■ Assignment ■
Take the line that contains "Instruction: Download the" and every line below it to the end of the entries, and give them again exactly, leaving out any pictures.

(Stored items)
.....

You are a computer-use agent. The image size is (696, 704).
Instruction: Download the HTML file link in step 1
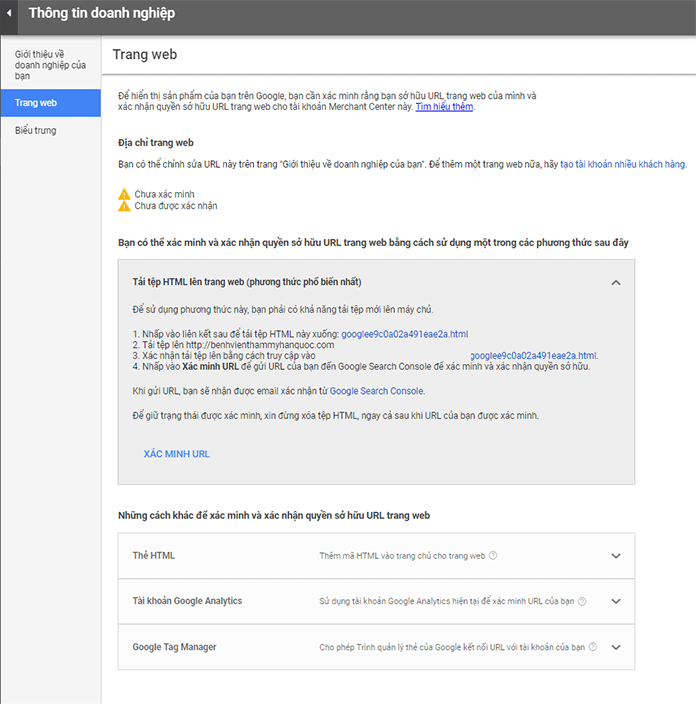pyautogui.click(x=404, y=334)
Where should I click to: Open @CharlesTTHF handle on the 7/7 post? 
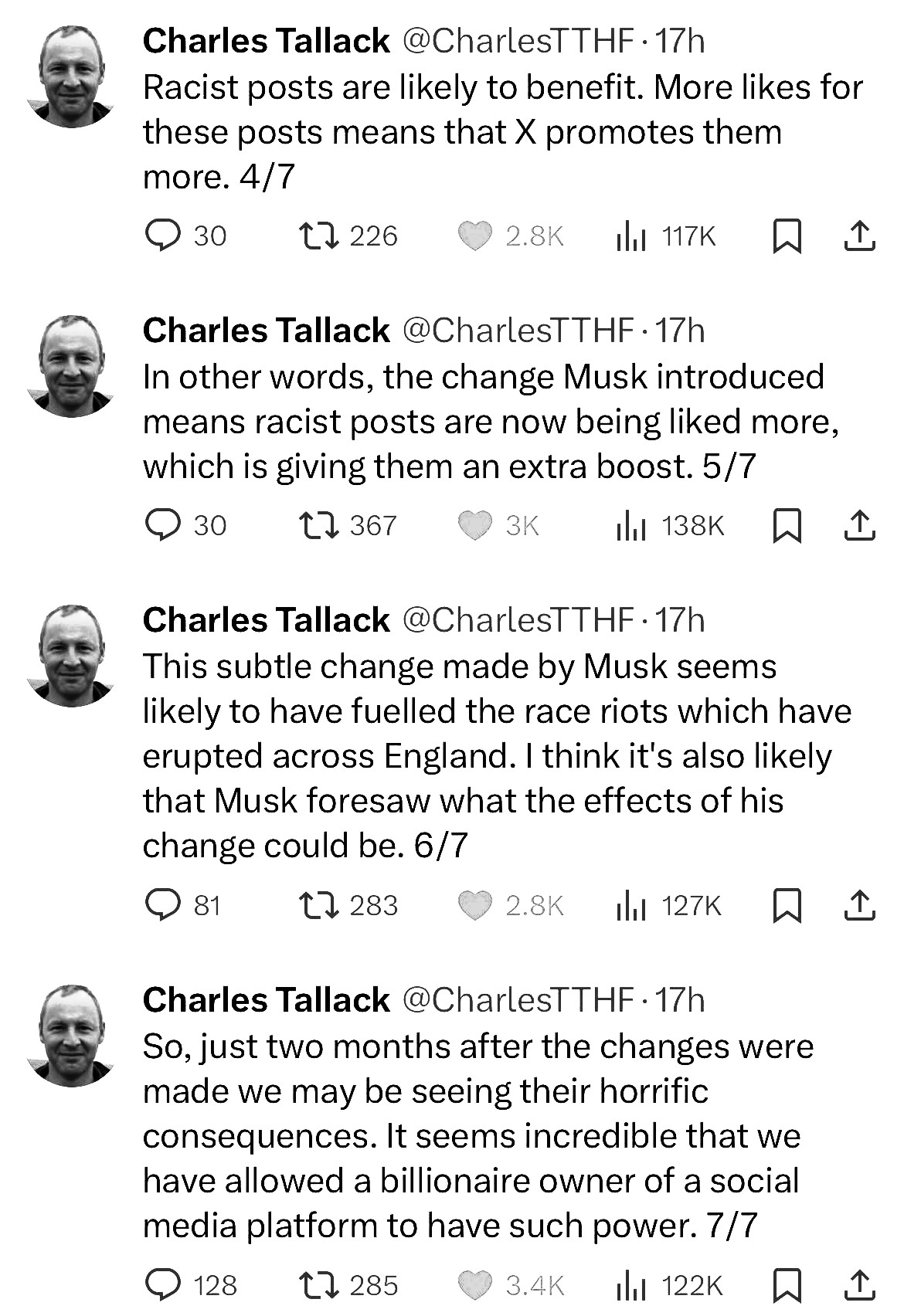pyautogui.click(x=518, y=1000)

.....

■ Result of the exercise ■
Instruction: Download the HTML file link in step 1
pyautogui.click(x=404, y=334)
Where should I click to: Open @CharlesTTHF handle on the 7/7 post? 
pyautogui.click(x=518, y=1000)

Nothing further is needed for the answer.